Corriere del Veneto (Venezia e Mestre)
«Ambasciatore di gusto nelle corti europee»
Malachin: «Mito e anima della nostra terra. E lo racconteremo anche con il teatro»
Canova e Treviso: una relazione tanto profonda quanto inedita. «Nato trevigiano», a Possagno, è a Treviso che si diffuse il suo mito e la riscoperta critica della sua opera. Già a partire dalla leggenda del bambino prodigio che, in casa Falier ad Asolo, inventò su due piedi una scultura a forma di leone da un pezzo di burro durante un banchetto, leggenda iniziata a circolare a Treviso nel 1803. Treviso fu prima nelle celebrazioni dopo la morte: nel 1823 commissionò la realizzazione di un busto a Luigi Zandomeneghi e un componimento musicale a Gioachino Rossini. E ancora: Luigi Coletti nel 1957, secondo centenario della nascita, organizzò l’unica mostra in Italia a indagare criticamente tutta l’opera dello scultore.
Sessantacinque anni dopo il ruolo di curatore tocca a Fabrizio Malachin, che ha deciso di consacrare Canova come «gloria trevigiana».

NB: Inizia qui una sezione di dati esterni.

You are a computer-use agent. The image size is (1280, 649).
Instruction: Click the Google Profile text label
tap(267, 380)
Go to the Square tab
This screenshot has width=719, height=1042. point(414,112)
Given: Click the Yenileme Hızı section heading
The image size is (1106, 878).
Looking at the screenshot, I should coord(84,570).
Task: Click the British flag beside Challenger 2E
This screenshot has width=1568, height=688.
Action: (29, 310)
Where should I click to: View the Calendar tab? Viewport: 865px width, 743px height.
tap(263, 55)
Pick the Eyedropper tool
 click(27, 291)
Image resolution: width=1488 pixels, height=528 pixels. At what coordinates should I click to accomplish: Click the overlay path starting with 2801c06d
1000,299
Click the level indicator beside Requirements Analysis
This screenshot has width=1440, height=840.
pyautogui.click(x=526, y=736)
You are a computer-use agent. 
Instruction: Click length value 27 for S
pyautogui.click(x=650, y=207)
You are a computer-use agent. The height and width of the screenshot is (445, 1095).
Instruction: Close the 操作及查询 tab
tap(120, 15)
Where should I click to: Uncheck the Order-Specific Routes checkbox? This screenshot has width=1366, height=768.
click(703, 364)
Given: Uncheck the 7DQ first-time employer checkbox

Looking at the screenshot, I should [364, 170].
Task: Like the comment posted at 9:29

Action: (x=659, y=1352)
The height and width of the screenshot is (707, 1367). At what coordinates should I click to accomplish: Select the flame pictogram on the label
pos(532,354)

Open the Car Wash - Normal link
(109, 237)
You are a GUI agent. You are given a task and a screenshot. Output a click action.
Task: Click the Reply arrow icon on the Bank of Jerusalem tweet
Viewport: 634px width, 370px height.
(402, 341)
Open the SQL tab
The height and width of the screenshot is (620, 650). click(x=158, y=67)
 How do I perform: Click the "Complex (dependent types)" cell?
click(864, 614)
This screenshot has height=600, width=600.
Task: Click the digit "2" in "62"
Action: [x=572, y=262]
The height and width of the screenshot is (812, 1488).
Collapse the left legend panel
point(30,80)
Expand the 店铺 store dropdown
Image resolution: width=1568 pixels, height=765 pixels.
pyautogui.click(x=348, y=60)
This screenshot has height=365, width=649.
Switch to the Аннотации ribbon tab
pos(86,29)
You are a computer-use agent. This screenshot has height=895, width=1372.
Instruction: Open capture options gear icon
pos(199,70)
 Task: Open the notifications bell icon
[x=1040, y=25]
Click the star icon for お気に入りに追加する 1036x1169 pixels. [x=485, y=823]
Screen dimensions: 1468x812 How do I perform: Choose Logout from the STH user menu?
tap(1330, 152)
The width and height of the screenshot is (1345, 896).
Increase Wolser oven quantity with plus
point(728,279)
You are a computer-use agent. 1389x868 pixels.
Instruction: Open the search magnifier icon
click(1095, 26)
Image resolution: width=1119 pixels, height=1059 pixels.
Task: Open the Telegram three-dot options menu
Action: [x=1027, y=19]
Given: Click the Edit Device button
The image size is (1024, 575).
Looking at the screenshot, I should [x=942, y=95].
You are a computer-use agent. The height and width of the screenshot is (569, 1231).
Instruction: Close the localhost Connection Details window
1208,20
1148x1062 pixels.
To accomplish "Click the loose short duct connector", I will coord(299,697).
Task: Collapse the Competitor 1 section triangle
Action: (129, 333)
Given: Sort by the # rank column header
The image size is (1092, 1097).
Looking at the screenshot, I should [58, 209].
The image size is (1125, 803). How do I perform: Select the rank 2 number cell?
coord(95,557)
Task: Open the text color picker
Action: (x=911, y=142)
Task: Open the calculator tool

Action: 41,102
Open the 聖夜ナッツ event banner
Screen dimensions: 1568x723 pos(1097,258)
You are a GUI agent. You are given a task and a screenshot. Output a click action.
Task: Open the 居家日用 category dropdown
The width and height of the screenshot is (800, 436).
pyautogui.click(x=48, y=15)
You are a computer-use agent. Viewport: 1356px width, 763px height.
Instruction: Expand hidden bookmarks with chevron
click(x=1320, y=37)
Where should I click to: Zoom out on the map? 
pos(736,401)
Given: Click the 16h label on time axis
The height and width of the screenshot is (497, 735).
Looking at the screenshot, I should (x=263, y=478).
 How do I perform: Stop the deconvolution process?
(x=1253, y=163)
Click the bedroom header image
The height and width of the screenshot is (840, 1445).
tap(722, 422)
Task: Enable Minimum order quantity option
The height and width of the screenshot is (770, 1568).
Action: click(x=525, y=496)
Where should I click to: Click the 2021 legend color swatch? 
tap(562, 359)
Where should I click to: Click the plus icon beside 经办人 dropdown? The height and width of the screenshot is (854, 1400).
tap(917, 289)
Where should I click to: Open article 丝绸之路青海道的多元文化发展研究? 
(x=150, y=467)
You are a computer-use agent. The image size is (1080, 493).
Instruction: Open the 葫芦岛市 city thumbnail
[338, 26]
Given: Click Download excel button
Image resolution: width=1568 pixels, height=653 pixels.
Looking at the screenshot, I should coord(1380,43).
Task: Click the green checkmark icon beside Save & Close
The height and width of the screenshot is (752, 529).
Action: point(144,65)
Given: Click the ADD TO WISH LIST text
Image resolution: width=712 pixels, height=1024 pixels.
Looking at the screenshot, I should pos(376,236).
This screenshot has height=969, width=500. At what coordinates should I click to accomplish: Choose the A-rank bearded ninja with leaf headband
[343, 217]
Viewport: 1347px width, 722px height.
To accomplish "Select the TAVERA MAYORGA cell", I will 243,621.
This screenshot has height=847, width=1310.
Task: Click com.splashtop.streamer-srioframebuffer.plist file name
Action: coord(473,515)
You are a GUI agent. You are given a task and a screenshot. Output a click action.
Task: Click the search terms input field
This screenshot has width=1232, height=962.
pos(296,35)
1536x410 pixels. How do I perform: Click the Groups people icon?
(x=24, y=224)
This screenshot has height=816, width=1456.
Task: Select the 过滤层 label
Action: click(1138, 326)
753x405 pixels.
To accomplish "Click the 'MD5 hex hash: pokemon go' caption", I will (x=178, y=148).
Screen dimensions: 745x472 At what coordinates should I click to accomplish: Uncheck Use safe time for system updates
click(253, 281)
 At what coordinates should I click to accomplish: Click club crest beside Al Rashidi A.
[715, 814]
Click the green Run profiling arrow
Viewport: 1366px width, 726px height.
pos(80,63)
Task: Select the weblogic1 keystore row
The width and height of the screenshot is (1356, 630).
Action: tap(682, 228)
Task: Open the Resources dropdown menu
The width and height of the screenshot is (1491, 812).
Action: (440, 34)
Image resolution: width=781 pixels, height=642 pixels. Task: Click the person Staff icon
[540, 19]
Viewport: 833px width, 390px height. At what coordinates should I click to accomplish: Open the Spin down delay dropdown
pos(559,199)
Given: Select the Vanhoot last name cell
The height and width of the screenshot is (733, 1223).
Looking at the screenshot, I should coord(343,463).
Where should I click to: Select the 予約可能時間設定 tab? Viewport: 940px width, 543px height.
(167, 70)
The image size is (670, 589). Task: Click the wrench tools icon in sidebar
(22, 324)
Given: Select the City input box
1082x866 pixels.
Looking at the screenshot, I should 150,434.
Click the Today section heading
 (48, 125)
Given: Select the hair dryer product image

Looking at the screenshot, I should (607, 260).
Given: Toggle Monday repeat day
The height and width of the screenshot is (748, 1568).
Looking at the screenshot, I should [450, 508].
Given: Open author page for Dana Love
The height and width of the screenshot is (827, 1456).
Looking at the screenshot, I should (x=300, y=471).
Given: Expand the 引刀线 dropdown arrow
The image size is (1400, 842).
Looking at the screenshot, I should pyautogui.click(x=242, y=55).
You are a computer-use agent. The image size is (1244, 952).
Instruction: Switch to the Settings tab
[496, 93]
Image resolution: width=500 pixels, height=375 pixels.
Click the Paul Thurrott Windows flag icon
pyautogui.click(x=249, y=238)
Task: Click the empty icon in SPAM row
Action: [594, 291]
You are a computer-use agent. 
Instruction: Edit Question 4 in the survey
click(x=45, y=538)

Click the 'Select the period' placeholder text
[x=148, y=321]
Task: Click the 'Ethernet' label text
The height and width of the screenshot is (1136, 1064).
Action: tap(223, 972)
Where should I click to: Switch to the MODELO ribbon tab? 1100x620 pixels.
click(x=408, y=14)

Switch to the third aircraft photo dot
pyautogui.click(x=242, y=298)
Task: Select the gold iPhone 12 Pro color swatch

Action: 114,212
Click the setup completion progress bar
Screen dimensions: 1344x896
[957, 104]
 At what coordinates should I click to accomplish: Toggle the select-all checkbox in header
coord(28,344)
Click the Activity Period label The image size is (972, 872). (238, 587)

«Non è campanilismo, ma una rivendicazione di appartenenza che spesso si dimentica. Canova è un ambasciatore del nuovo gusto, ultimo grande artista della Serenissima e primo moderno. Ma noi vogliamo ricordarlo per i suoi capolavori nelle corti europee, ma soprattutto per la sua trevigianità. Come il Prosecco è emblema della nostra enogastronomia oggi, Canova è l’anima artistica della nostra terra che con la scultura si faceva amare in tutto il mondo».
Gli spazi espositivi a Treviso hanno sempre avuto un «buco» nella narrazione della prima metà dell’Ottocento. Santa Caterina si ferma a fine
‘700, il Bailo oscilla a cavallo tra ‘800 e ‘900. Che ruolo ha la mostra in questo contesto?
«Paradossalmente avevamo una raccolta di opere di valore assoluto e pochissimo conosciuta e valorizzata. Abbiamo tirato fuori la collezione dai depositi e l’abbiamo contestualizzata nel fulgore della traiettoria artistica di Canova. È il nostro modo di raccontare la fine della Repubblica Veneziana e l’inizio dell’avventura romantica».
Mettendo in mostra le opere museali, poi, si valorizza anche il territorio. Che indotto potrà avere la mostra?
«Sarà un evento dai grandi numeri: oltre 150 opere esposte, 1.200 metri quadri di allestimenti, due installazioni multimediali, due cataloghi, e poi opere inedite di scultura, pittura, una sezione fotografica. Una mostra di questo livello costa in termini di studio, investimento ed energie, ma è grande perché avvia un circolo virtuoso che può continuare dopo il finissage: chiunque potrà ritornare qui a vedere Canova nella sua terra, e la mostra accende un faro».
C’’è anche il coinvolgimento di un target più popolare. Come farete?
«Non metteremo in mostra solo foto o incisioni, ci saranno anche musica e performance teatrali. Ma abbiamo creato anche una stanza multimediale, con dei video immersivi che raccontano gli affreschi dei palazzi trevigiani. E pensato anche ad un corner per i bambini, con un originale cartoon animato. Canova era trevigiano, come noi. E lo faremo amare anche così».